Сологуб создает свой собственный «город Глупов». Слово «глупый» – одно из наиболее часто встречающихся в романе. Оно характеризует значительное количество персонажей и явлений: помещик Мурин «с глупой наружностью»; «инспектор народных училищ, Сергей Потапович Богданов, старик с коричневым глупым лицом»; Володин – «глупый молодой человек»;

дети Грушиной – «глупые и злые»; «глупый смех» Володина; городской голова Скучаев «казался… просто глуповатым стариком»; у исправника Миньчукова лицо «вожделеющее, усердное и глупое»; идя свататься, Передонов и Володин имели «торжественный и более обыкновенного глупый вид»; сестры Рутиловы распевают «глупые слова частушек» и т. д. и т. п. По отношению к самому Передонову повествователь постоянно использует еще более решительные определения – «тупой» и «угрюмый». Сологубовский город поистине славен своим идиотизмом; при этом его обитатели еще больше глупеют, веря всяким небылицам, так как «боятся» прослыть глупыми. Нагромождение глупости производит впечатление ее неискоренимости.

Неудивительно, что Передонова в этой вакханалии глупости с большим трудом и неохотой признают сумасшедшим. Его помешательство уже чувствуется на первых страницах, однако требуется финальное преступление, чтобы оно было признано очевидным. В мире, где царствует глупость, сумасшествие становится нормой. Передонова так и воспринимают герои романа – как нормального члена общества: с ним водят дружбу, ходят в гости, выпивают, играют на бильярде, более того, он – завидный жених, за него идет глухая борьба разных женщин. О Передонове-женихе свидетельствует гротескная сцена его сватовства к трем сестрам Рутиловым попеременно, причем даже Людмила, которой в романе отведено место наиболее очевидной антагонистки Передонова, воспринимает его сватовство хотя и с хохотом, однако как достаточно приемлемый акт. Иногда окружающим видно, что с Передоновым творится что-то неладное, но они относят его поведение на счет чудачества. «Нормальность» Передонова – это та самая гротескная основа, на которой строится роман. Разгадать душевную болезнь Передонова, обособить, изолировать его – значит положить конец наваждению, «перекрыть» русло романа, однако наваждение продолжается, роман длится.
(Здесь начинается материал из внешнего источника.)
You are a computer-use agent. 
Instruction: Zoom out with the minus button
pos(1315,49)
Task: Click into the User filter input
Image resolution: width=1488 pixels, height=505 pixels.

Сам подход к героям, их трактовка двоятся, приобретая то гоголевские, то чеховские (отмеченные также и опытом Достоевского) черты. Но двойственность и зыбкость мира в романе достигаются в известной мере благодаря тому, что персонажи романа не являются ни мертвыми душами гоголевской поэмы (где единственной живой душой оказывается повествователь), ни живыми душами рассказов Чехова, где тонкое психологическое письмо способствует созданию образа полноценного, полнокровного человека. В чеховских рассказах почти недопустимы натяжки, так как они входят в противоречие с психологической сущностью повествования. Не случайно история намечающегося романа между Варенькой – «Афродитой» и Беликовым – «Иудой» показалась некоторой части современников Чехова неправдоподобной[4]. С другой стороны, нас вовсе не смущает то обстоятельство, что Чичикова путают с Наполеоном. В системе гоголевской фантастической прозы такой гротеск совершенно уместен. Вопрос о том, насколько гоголевского героя можно считать «человеком», проблематичен. Второй том «Мертвых душ» был априорно обречен на неудачу вследствие поэтики первого тома: в царстве масок живые люди разорвали бы самую фактуру поэмы масок.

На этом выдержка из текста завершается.